### Tarefas obrigatórias
(1) Liste as dimensões da aprendizagem que, conforme o texto sobre avaliações padronizadas, são ignoradas pelas avaliações externas.
(2) Responda com base no texto sobre avaliações padronizadas:
(a) De acordo com o primeiro parágrafo, as avaliações se tornaram um dos principais mecanismos de quê?
(b) A quais disciplinas as habilidades e os conteúdos priorizados geralmente ficam restritos?
(c) Em que a escola é transformada, segundo a última frase?

### Texto fornecido
Veja a posição do M29 sobre a Prova Brasil: precisamos romper o ciclo do controle e da culpabilização e resistir às avaliações que precarizam e privatizam a educação
Nas últimas décadas, as avaliações em larga escala e padronizadas têm sido alçadas à condição de principal instrumento para “medir” a qualidade da educação pública, num movimento de “indenização”. Apresentadas sob a retórica da melhoria do ensino, da responsabilização e da busca por resultados, essas avaliações operam, na prática, como dispositivos de controle, desresponsabilização do Estado e aprofundamento da lógica privatista e meritocrática no campo educacional. Longe de representar uma solução para os problemas históricos da escola pública, elas se tornaram um dos principais mecanismos de sua desfiguração.
A primeira e talvez mais grave consequência desse modelo avaliativo é a redução da complexidade do processo educativo. As avaliações externas padronizadas priorizam habilidades e conteúdos mensuráveis – geralmente restritos à língua portuguesa e à matemática – promovendo o empobrecimento curricular e marginalizando áreas fundamentais para a formação integral, como as artes, as ciências humanas e a educação física. Ignoram-se, nesse processo, as dimensões subjetivas, afetivas, sociais e culturais da aprendizagem, transformando a escola em um espaço técnico de adestramento para provas.

(Dados de origem)
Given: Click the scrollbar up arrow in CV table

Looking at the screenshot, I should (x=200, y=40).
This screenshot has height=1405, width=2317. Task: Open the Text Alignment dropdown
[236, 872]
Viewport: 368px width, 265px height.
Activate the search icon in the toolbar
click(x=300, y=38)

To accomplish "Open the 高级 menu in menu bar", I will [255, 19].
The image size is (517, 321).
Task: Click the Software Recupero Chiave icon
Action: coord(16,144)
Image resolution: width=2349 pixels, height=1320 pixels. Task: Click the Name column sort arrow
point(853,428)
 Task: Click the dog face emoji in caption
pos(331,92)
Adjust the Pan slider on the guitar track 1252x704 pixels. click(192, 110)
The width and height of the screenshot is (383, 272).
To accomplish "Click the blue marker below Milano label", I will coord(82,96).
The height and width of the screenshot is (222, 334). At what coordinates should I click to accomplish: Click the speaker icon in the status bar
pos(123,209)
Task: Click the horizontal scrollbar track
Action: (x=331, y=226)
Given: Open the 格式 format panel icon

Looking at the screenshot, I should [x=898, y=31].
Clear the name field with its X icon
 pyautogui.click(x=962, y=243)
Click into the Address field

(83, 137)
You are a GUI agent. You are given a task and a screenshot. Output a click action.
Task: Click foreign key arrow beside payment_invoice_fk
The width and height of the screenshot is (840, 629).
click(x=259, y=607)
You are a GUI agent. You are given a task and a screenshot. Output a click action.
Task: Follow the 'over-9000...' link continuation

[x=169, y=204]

### Respostas
(1) Subjetivas, afetivas, sociais e culturais.

(2)
(a) Da desfiguração da escola pública.
(b) À língua portuguesa e à matemática.
(c) Em um espaço técnico de adestramento para provas.